- **YOUR OBJECTIVE**
Transcribe all of the listing exactly.

Segment Start: PROVIDED ENTRIES

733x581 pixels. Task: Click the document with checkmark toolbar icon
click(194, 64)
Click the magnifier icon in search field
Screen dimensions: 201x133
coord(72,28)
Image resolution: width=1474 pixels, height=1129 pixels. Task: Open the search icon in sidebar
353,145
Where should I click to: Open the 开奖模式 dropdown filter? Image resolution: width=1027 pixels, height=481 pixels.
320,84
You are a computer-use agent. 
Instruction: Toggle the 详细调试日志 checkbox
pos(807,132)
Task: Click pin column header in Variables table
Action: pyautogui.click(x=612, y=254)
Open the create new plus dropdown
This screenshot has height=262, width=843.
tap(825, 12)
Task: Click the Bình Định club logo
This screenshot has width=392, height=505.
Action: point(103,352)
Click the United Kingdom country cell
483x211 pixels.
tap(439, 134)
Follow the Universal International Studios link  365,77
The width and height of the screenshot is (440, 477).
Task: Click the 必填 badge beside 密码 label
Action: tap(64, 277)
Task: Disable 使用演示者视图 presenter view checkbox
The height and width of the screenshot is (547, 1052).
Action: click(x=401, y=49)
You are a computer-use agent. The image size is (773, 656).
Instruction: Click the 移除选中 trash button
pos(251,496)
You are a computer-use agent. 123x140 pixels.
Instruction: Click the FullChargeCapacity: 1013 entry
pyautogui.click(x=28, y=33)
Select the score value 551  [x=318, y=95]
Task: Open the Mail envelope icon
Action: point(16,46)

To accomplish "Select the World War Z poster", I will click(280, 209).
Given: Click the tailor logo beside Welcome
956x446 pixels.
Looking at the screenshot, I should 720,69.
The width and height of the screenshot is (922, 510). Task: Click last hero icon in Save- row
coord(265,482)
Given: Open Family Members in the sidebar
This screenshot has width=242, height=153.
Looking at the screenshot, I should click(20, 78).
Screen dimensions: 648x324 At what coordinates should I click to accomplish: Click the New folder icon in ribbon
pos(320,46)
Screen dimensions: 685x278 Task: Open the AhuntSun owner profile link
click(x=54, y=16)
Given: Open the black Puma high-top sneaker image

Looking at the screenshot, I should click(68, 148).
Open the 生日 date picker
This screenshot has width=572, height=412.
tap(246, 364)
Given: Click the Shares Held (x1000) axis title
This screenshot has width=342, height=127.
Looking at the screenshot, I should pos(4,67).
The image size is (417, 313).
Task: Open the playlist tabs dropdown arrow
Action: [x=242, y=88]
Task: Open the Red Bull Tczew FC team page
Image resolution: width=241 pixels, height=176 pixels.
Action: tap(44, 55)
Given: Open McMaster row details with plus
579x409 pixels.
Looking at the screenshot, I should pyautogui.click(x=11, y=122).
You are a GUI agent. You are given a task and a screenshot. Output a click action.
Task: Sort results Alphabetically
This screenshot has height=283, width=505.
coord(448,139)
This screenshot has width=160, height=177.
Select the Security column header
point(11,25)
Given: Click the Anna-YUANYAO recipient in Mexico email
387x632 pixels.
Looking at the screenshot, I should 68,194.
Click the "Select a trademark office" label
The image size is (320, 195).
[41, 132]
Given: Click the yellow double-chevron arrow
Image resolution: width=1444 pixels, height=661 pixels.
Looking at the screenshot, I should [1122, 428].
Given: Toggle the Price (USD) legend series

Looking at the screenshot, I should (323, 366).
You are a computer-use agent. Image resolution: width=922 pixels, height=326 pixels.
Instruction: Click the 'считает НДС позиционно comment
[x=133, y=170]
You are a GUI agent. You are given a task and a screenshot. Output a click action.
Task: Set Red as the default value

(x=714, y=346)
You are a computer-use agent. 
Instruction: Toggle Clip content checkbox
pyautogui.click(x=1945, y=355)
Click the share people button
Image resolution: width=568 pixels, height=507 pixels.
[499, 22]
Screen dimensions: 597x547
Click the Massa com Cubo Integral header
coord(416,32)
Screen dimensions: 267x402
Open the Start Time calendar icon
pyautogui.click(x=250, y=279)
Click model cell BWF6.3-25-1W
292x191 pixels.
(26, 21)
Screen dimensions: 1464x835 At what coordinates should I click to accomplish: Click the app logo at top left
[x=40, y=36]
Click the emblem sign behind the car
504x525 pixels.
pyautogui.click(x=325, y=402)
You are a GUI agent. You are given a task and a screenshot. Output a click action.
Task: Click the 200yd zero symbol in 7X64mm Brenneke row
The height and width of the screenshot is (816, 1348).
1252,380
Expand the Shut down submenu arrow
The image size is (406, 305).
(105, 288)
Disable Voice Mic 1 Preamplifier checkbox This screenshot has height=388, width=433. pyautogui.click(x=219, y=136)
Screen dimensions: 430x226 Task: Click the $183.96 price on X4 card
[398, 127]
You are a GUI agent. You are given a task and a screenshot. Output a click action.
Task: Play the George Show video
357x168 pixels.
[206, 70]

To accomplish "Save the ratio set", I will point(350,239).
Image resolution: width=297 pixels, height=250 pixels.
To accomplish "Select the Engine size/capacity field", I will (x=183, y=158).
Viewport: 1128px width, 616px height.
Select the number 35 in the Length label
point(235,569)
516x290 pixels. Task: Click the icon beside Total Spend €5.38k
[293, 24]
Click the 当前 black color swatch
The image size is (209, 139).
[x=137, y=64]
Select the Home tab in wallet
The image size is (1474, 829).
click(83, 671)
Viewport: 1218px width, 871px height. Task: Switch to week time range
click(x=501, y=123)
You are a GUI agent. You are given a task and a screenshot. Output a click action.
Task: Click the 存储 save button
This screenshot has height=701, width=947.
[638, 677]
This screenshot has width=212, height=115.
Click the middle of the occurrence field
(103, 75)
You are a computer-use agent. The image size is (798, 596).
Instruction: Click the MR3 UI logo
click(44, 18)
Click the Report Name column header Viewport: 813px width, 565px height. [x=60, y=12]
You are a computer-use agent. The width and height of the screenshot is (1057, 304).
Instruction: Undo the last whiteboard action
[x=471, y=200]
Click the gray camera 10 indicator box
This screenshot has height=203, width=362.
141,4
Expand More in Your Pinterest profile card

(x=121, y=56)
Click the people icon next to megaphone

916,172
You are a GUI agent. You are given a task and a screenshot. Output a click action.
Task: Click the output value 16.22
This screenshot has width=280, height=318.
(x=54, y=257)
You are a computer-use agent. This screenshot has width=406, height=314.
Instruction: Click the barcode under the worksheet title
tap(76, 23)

Segment End: PROVIDED ENTRIES

- **RESULT OF THE TASK**
733x581 pixels. Task: Click the document with checkmark toolbar icon
click(194, 64)
Click the magnifier icon in search field
Screen dimensions: 201x133
coord(72,28)
Image resolution: width=1474 pixels, height=1129 pixels. Task: Open the search icon in sidebar
353,145
Where should I click to: Open the 开奖模式 dropdown filter? Image resolution: width=1027 pixels, height=481 pixels.
320,84
You are a computer-use agent. 
Instruction: Toggle the 详细调试日志 checkbox
pos(807,132)
Task: Click pin column header in Variables table
Action: pyautogui.click(x=612, y=254)
Open the create new plus dropdown
This screenshot has height=262, width=843.
tap(825, 12)
Task: Click the Bình Định club logo
This screenshot has width=392, height=505.
Action: point(103,352)
Click the United Kingdom country cell
483x211 pixels.
tap(439, 134)
Follow the Universal International Studios link  365,77
The width and height of the screenshot is (440, 477).
Task: Click the 必填 badge beside 密码 label
Action: tap(64, 277)
Task: Disable 使用演示者视图 presenter view checkbox
The height and width of the screenshot is (547, 1052).
Action: click(x=401, y=49)
You are a computer-use agent. The image size is (773, 656).
Instruction: Click the 移除选中 trash button
pos(251,496)
You are a computer-use agent. 123x140 pixels.
Instruction: Click the FullChargeCapacity: 1013 entry
pyautogui.click(x=28, y=33)
Select the score value 551  [x=318, y=95]
Task: Open the Mail envelope icon
Action: point(16,46)

To accomplish "Select the World War Z poster", I will click(280, 209).
Given: Click the tailor logo beside Welcome
956x446 pixels.
Looking at the screenshot, I should 720,69.
The width and height of the screenshot is (922, 510). Task: Click last hero icon in Save- row
coord(265,482)
Given: Open Family Members in the sidebar
This screenshot has width=242, height=153.
Looking at the screenshot, I should click(20, 78).
Screen dimensions: 648x324 At what coordinates should I click to accomplish: Click the New folder icon in ribbon
pos(320,46)
Screen dimensions: 685x278 Task: Open the AhuntSun owner profile link
click(x=54, y=16)
Given: Open the black Puma high-top sneaker image

Looking at the screenshot, I should click(68, 148).
Open the 生日 date picker
This screenshot has width=572, height=412.
tap(246, 364)
Given: Click the Shares Held (x1000) axis title
This screenshot has width=342, height=127.
Looking at the screenshot, I should pos(4,67).
The image size is (417, 313).
Task: Open the playlist tabs dropdown arrow
Action: [x=242, y=88]
Task: Open the Red Bull Tczew FC team page
Image resolution: width=241 pixels, height=176 pixels.
Action: tap(44, 55)
Given: Open McMaster row details with plus
579x409 pixels.
Looking at the screenshot, I should pyautogui.click(x=11, y=122).
You are a GUI agent. You are given a task and a screenshot. Output a click action.
Task: Sort results Alphabetically
This screenshot has height=283, width=505.
coord(448,139)
This screenshot has width=160, height=177.
Select the Security column header
point(11,25)
Given: Click the Anna-YUANYAO recipient in Mexico email
387x632 pixels.
Looking at the screenshot, I should 68,194.
Click the "Select a trademark office" label
The image size is (320, 195).
[41, 132]
Given: Click the yellow double-chevron arrow
Image resolution: width=1444 pixels, height=661 pixels.
Looking at the screenshot, I should [1122, 428].
Given: Toggle the Price (USD) legend series

Looking at the screenshot, I should (323, 366).
You are a computer-use agent. Image resolution: width=922 pixels, height=326 pixels.
Instruction: Click the 'считает НДС позиционно comment
[x=133, y=170]
You are a GUI agent. You are given a task and a screenshot. Output a click action.
Task: Set Red as the default value

(x=714, y=346)
You are a computer-use agent. 
Instruction: Toggle Clip content checkbox
pyautogui.click(x=1945, y=355)
Click the share people button
Image resolution: width=568 pixels, height=507 pixels.
[499, 22]
Screen dimensions: 597x547
Click the Massa com Cubo Integral header
coord(416,32)
Screen dimensions: 267x402
Open the Start Time calendar icon
pyautogui.click(x=250, y=279)
Click model cell BWF6.3-25-1W
292x191 pixels.
(26, 21)
Screen dimensions: 1464x835 At what coordinates should I click to accomplish: Click the app logo at top left
[x=40, y=36]
Click the emblem sign behind the car
504x525 pixels.
pyautogui.click(x=325, y=402)
You are a GUI agent. You are given a task and a screenshot. Output a click action.
Task: Click the 200yd zero symbol in 7X64mm Brenneke row
The height and width of the screenshot is (816, 1348).
1252,380
Expand the Shut down submenu arrow
The image size is (406, 305).
(105, 288)
Disable Voice Mic 1 Preamplifier checkbox This screenshot has height=388, width=433. pyautogui.click(x=219, y=136)
Screen dimensions: 430x226 Task: Click the $183.96 price on X4 card
[398, 127]
You are a GUI agent. You are given a task and a screenshot. Output a click action.
Task: Play the George Show video
357x168 pixels.
[206, 70]

To accomplish "Save the ratio set", I will point(350,239).
Image resolution: width=297 pixels, height=250 pixels.
To accomplish "Select the Engine size/capacity field", I will (x=183, y=158).
Viewport: 1128px width, 616px height.
Select the number 35 in the Length label
point(235,569)
516x290 pixels. Task: Click the icon beside Total Spend €5.38k
[293, 24]
Click the 当前 black color swatch
The image size is (209, 139).
[x=137, y=64]
Select the Home tab in wallet
The image size is (1474, 829).
click(83, 671)
Viewport: 1218px width, 871px height. Task: Switch to week time range
click(x=501, y=123)
You are a GUI agent. You are given a task and a screenshot. Output a click action.
Task: Click the 存储 save button
This screenshot has height=701, width=947.
[638, 677]
This screenshot has width=212, height=115.
Click the middle of the occurrence field
(103, 75)
You are a computer-use agent. The image size is (798, 596).
Instruction: Click the MR3 UI logo
click(44, 18)
Click the Report Name column header Viewport: 813px width, 565px height. [x=60, y=12]
You are a computer-use agent. The width and height of the screenshot is (1057, 304).
Instruction: Undo the last whiteboard action
[x=471, y=200]
Click the gray camera 10 indicator box
This screenshot has height=203, width=362.
141,4
Expand More in Your Pinterest profile card

(x=121, y=56)
Click the people icon next to megaphone

916,172
You are a GUI agent. You are given a task and a screenshot. Output a click action.
Task: Click the output value 16.22
This screenshot has width=280, height=318.
(x=54, y=257)
You are a computer-use agent. This screenshot has width=406, height=314.
Instruction: Click the barcode under the worksheet title
tap(76, 23)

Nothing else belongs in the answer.